Georgia’s Governor Brian Kemp did not use 2023 to create a separate (and unequal) police force or court like Mississippi, nor did he attempt to gain direct control of the policing in a major American city as Missouri’s legislators did. Instead, Gov. Kemp undermined the authority of local district attorneys by signing a law to make it easier to remove them from office. Fani T. Willis, the Black district attorney in Atlanta, views the Republican-sponsored bill, SB 92, as racist and as possible retaliation for her ongoing investigation of former President Donald J. Trump and his attempts to change election results after his narrow loss in Georgia in 2020.



Florida Governor Ron DeSantis removed two Democrats elected as state prosecutors for perceived leniency and refusal to prosecute certain offenses. Most recently, in August 2023, DeSantis suspended Monique Worrell the Black, female, Democratic State Attorney for Florida’s Ninth Judicial Circuit for what he called “dereliction of duty.” DeSantis’ ousters are not limited by race or gender. He dismissed twice-elected Hillsborough County State Attorney Andrew Warren, a white, male Democrat, for not prosecuting abortion and gender-affirming cases in August of 2022.


In February of 2023, the Republican-controlled Pennsylvania House took a page from the DeSantis playbook when they voted to impeach Larry Krasner, Philadelphia’s district attorney. Krasner is a white, male, liberal DA whose prior practice specialized in criminal defense and civil rights. He has filed more than 75 civil rights lawsuits against the police for corruption and physical abuse. While Pennsylvania’s Commonwealth Court issued a split decision rejecting GOP charges of “misbehavior in office” for declining to prosecute some minor crimes, some Pennsylvania Courts may side in favor of actions like Stephen Zappala’s contemplating taking control of the City of Pittsburgh Police Department.
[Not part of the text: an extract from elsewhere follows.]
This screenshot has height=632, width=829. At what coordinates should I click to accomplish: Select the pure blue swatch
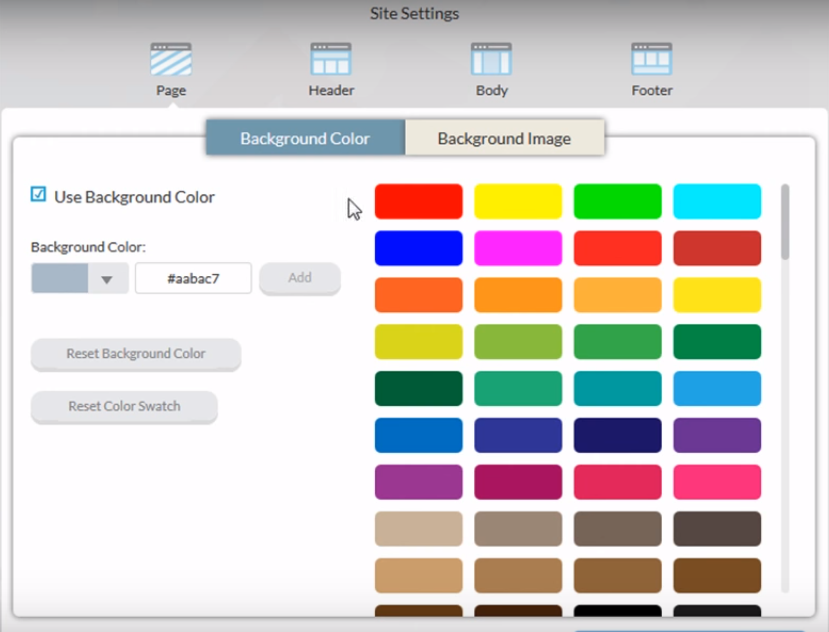coord(418,248)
In October 2023, Republican Louisiana Attorney General Jeff Landry was elected as the state’s next governor, a position from which he and the GOP-majority legislature will be well-positioned to take similar action against New Orleans’ first Black, female Mayor, LaToya Cantrell, and the New Orleans Police Department.

These tactics are part of a broader push by conservative lawmakers and affiliates around the country to undermine Black and Liberal leadership, despite an increasingly diverse population, under the guise of halting what newly-elected House Speaker Mike Johnson has referred to as the “great replacement theory”, also called “white replacement” theory. While “replacement” theory is derived from unabashedly racist and conspiratorial online communities like QAnon, its adherents are not studying a theory. Instead, they are actively changing how our cities, states, and federal government interact by appropriating law enforcement authority from local leadership.

These facts are not intended to generate the kind of unfounded paranoia that “replacement” theory has created. They are stated to inspire increased vigilance and participation in democratic self-determination. Those seeking to strip local governments of authority are taking action from executive, legislative, and judicial positions, and every vote for a true representation of all people has never been more important.